Cheese Making

The creation of amazing cheese begins with cows grazing on flavorful local grasses and does not end until the final product, aged to perfection, lands on your plate. In between, there are critical yet seemingly mysterious steps that contribute to the quality and flavor of the resulting cheese. Read on to demystify cheesemaking, from pasture to plate.

The Dairy

Our animals are bred to produce the perfect milk for cheesemaking – rich in protein and butterfat. Because they are pasture grazed for much of the year, the milk is supremely flavorful and ideal for producing our award winning cheeses.


Milk arrives daily from our local dairy. It is transferred to a vat and heated to just under 100 degrees. A starter culture is added and it begins to acidify the milk and will add flavor to the final cheese.

Several hours later when the ideal pH is reached, our cheesemakers add rennet, an acid, which transforms the liquid milk to a semi-solid state, similar to soft set jello. This process, called coagulation, takes about 30 minutes.

The coagulated milk is cut by hand into smaller cubes using a cheese harp and a knife. Cutting allows the whey, or liquid, to drain away from the solid curds. The curds and whey are then stirred until they reach the ideal firmness at which time, the whey is drained. When making blue cheese, curds are “hooped,” or ladled into perforated cheese forms to drain. Over the next few hours, newly formed blue cheeses will be flipped by hand numerous times to ensure even draining.

To make Cheddar, curds are drained and knit together by being cut and stacked. This process, called cheddaring, results in a firm, dense texture. Curd is then cut into small pieces using a mill before being pressed to achieve the familiar texture.


Aging is critical for flavor development and, in the case of blue cheese, the development of blue veins. All Rogue Creamery cheeses benefit from careful aging in our temperature and humidity controlled caves. Much of the magic of Blue cheese happens in the caves.
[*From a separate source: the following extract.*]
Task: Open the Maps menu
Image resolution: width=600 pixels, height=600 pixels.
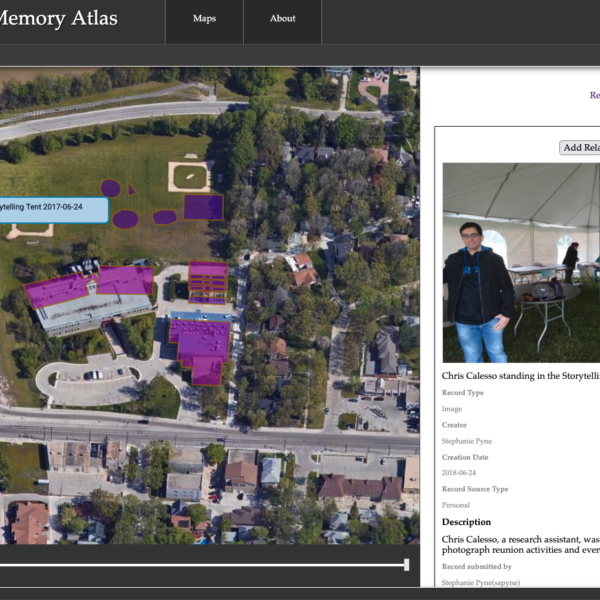Action: point(204,18)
Wheels are hand turned daily and then weekly to maintain proper moisture levels throughout the wheel.

After some time in the cave, wheels are pierced with stainless steel rods to allow oxygen to enter the interior of the cheese. With the addition of oxygen, blue mold cultures added during production are activated and, over time, create the distinctive blue veining throughout the wheel.

Grading and Packaging

All Rogue Creamery cheeses are released when aged to perfection. This is determined by a final tasting by members of our team. When cheeses are judged ready, our packaging team lovingly hand cuts, wraps and packages the cheeses as the final step in the production process.

From the dairy to the final cut and wrap, our cheeses are nurtured every step of the way by our skilled team members ensuring that the quality and flavor shine through on your plate each and every time.

Step By Step


The vat is filled with fresh pastueurized  grass-based milk, cultures and mold. Then it is stirred by hand. Vegetable enzymes are added to coagulate it. After setting, it is cut with a cheese harp to make curds.


The curds are then hand-racked, shoveled and turned. This strengthens the individual curds and gives them integrity.


Salt is added to the vat by hand.


A stainless steel bucket with holes is used to hand-draw the curds and pour them into hoops. The hoops are placed on drain tables and turned every 15 minutes until the curds have knitted into a wheel.


The wheels are placed in our caves and turned every day like champagne. After a period of time, the wheels are perforated. This allows mold to grow inside the wheel. Thus we named our cheese "Oregon Blue Vein Cheese."


The wheels are places into one of our four aging caves and turned daily.


The wheels are pulled out of the cave after a period of time, then cleaned and waxed. The wheels are them put back into our caves and aged up to two years.


The wheel is pulled from our caves when it has achieved the perfect level of mold and taste. The wax is stripped from the wheel and the cheese is wrapped in foil and cheese paper for you, our customer.